• [THE PROBLEM]
Output the material exactly, line by line.

• [DATA FOR ANALYSIS]
►
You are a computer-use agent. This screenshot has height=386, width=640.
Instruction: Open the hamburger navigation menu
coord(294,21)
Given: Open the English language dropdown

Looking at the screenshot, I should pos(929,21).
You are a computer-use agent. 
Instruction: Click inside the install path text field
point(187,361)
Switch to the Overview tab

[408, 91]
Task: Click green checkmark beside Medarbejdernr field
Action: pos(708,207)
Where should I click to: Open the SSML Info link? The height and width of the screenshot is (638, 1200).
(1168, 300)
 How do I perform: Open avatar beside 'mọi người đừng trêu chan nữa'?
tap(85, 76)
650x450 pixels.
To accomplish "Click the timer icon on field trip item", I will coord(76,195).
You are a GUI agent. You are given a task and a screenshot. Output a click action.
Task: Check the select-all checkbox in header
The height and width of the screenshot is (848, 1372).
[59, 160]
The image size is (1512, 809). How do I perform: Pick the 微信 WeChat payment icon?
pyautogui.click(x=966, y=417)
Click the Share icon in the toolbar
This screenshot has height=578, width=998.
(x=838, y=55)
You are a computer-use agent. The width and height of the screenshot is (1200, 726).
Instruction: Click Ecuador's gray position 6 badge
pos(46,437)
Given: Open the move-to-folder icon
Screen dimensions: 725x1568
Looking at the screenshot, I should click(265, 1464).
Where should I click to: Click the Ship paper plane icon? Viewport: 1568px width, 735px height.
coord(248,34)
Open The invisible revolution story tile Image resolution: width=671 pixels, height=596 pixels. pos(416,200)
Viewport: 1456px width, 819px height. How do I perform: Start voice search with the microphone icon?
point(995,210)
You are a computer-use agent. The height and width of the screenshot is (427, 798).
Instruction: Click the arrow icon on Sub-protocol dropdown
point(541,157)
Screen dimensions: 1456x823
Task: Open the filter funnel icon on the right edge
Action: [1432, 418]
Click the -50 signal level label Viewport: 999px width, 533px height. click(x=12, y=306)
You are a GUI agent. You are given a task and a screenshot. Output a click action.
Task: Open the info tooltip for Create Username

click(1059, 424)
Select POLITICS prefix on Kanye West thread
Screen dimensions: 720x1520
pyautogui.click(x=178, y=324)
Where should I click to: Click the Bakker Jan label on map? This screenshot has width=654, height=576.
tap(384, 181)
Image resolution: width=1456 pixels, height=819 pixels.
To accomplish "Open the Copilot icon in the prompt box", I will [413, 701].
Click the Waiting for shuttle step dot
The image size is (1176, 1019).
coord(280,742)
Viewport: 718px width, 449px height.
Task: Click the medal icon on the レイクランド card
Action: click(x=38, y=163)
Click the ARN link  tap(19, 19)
◄
• [RESPONSE FOR THIS EXERCISE]
You are a computer-use agent. This screenshot has height=386, width=640.
Instruction: Open the hamburger navigation menu
coord(294,21)
Given: Open the English language dropdown

Looking at the screenshot, I should pos(929,21).
You are a computer-use agent. 
Instruction: Click inside the install path text field
point(187,361)
Switch to the Overview tab

[408, 91]
Task: Click green checkmark beside Medarbejdernr field
Action: pos(708,207)
Where should I click to: Open the SSML Info link? The height and width of the screenshot is (638, 1200).
(1168, 300)
 How do I perform: Open avatar beside 'mọi người đừng trêu chan nữa'?
tap(85, 76)
650x450 pixels.
To accomplish "Click the timer icon on field trip item", I will coord(76,195).
You are a GUI agent. You are given a task and a screenshot. Output a click action.
Task: Check the select-all checkbox in header
The height and width of the screenshot is (848, 1372).
[59, 160]
The image size is (1512, 809). How do I perform: Pick the 微信 WeChat payment icon?
pyautogui.click(x=966, y=417)
Click the Share icon in the toolbar
This screenshot has height=578, width=998.
(x=838, y=55)
You are a computer-use agent. The width and height of the screenshot is (1200, 726).
Instruction: Click Ecuador's gray position 6 badge
pos(46,437)
Given: Open the move-to-folder icon
Screen dimensions: 725x1568
Looking at the screenshot, I should click(265, 1464).
Where should I click to: Click the Ship paper plane icon? Viewport: 1568px width, 735px height.
coord(248,34)
Open The invisible revolution story tile Image resolution: width=671 pixels, height=596 pixels. pos(416,200)
Viewport: 1456px width, 819px height. How do I perform: Start voice search with the microphone icon?
point(995,210)
You are a computer-use agent. The height and width of the screenshot is (427, 798).
Instruction: Click the arrow icon on Sub-protocol dropdown
point(541,157)
Screen dimensions: 1456x823
Task: Open the filter funnel icon on the right edge
Action: [1432, 418]
Click the -50 signal level label Viewport: 999px width, 533px height. click(x=12, y=306)
You are a GUI agent. You are given a task and a screenshot. Output a click action.
Task: Open the info tooltip for Create Username

click(1059, 424)
Select POLITICS prefix on Kanye West thread
Screen dimensions: 720x1520
pyautogui.click(x=178, y=324)
Where should I click to: Click the Bakker Jan label on map? This screenshot has width=654, height=576.
tap(384, 181)
Image resolution: width=1456 pixels, height=819 pixels.
To accomplish "Open the Copilot icon in the prompt box", I will [413, 701].
Click the Waiting for shuttle step dot
The image size is (1176, 1019).
coord(280,742)
Viewport: 718px width, 449px height.
Task: Click the medal icon on the レイクランド card
Action: click(x=38, y=163)
Click the ARN link  tap(19, 19)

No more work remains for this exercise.